Aim of the task: Show every line of the material below that contains the word "calendar".

Dataset entries:
___

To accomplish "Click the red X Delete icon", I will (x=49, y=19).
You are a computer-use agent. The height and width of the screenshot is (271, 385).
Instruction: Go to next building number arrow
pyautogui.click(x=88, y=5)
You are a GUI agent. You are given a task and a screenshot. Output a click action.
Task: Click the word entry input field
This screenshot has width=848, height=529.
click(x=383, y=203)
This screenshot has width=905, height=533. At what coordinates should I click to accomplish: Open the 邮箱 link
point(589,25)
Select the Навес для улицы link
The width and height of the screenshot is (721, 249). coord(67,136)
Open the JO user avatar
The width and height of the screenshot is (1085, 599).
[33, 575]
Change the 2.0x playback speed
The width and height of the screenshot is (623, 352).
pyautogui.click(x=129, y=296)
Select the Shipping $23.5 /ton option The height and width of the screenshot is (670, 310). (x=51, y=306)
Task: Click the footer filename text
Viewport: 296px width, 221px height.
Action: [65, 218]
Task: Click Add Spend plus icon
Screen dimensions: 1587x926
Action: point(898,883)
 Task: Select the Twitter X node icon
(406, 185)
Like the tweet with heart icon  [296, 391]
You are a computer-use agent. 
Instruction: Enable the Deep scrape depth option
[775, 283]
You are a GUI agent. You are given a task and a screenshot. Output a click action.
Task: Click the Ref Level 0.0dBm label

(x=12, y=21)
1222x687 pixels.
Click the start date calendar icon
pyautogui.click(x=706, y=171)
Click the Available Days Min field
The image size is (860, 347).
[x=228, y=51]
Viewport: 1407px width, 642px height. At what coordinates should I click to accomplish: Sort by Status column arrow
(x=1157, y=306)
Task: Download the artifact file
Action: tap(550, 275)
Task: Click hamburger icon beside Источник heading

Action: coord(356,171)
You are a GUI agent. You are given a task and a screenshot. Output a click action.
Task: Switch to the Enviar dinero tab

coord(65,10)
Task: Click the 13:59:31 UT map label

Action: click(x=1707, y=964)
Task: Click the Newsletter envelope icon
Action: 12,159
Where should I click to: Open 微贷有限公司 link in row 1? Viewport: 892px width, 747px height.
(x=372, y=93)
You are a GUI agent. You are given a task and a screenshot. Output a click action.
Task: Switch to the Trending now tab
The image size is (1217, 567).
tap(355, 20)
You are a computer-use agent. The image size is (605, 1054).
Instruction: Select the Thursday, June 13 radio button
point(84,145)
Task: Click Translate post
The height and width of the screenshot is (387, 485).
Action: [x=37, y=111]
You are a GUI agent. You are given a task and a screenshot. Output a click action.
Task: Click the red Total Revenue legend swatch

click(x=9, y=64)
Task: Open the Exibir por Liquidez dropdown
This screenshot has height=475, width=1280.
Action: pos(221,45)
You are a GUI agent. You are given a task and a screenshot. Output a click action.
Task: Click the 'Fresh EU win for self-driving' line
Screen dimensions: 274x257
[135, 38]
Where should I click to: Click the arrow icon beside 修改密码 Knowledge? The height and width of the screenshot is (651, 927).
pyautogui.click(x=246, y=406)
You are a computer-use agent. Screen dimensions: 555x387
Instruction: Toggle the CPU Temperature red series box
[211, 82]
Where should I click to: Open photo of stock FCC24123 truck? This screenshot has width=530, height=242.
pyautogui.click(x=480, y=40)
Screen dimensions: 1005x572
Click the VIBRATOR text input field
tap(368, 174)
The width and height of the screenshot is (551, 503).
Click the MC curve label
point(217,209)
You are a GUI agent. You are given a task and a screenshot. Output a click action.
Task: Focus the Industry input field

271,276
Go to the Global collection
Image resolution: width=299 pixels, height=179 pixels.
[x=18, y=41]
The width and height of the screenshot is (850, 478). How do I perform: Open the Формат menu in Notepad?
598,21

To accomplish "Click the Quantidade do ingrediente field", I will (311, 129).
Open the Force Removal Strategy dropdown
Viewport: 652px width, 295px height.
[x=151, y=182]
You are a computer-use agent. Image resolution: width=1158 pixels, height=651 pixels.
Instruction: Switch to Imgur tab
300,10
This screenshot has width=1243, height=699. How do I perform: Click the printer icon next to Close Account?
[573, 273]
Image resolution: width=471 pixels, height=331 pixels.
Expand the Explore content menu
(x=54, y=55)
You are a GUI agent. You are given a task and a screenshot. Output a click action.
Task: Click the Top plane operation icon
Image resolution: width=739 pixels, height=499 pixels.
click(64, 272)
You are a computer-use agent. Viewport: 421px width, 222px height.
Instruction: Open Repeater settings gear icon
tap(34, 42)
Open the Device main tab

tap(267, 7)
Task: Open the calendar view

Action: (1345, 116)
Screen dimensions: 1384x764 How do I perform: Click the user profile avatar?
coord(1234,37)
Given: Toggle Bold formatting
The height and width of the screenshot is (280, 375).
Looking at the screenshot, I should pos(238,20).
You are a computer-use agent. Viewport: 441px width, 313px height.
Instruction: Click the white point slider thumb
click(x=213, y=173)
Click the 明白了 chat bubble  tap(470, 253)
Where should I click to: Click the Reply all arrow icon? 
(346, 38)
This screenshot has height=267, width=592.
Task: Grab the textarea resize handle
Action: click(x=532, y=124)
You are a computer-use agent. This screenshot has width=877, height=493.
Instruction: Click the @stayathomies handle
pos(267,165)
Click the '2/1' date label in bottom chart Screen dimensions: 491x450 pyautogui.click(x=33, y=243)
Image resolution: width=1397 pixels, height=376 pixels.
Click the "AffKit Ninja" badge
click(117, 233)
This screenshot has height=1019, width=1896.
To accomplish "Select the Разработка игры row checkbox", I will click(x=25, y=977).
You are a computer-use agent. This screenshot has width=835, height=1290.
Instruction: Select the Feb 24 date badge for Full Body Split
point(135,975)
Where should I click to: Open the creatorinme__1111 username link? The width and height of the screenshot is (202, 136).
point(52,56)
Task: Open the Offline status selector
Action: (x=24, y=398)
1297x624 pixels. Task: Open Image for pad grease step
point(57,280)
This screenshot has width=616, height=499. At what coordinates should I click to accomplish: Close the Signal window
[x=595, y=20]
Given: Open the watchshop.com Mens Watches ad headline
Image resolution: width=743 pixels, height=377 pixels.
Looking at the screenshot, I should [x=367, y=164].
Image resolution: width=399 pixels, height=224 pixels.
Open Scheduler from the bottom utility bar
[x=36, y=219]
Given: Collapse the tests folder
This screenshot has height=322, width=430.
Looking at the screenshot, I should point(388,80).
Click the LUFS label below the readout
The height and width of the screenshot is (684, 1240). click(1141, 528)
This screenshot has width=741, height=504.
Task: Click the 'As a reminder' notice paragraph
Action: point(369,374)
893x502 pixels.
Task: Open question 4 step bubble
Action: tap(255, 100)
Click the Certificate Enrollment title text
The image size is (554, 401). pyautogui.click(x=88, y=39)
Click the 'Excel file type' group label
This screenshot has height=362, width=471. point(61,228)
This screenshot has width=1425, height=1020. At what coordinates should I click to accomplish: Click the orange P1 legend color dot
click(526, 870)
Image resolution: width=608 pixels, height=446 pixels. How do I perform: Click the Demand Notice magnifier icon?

___

Correct answer:
Click the start date calendar icon
Task: Open the calendar view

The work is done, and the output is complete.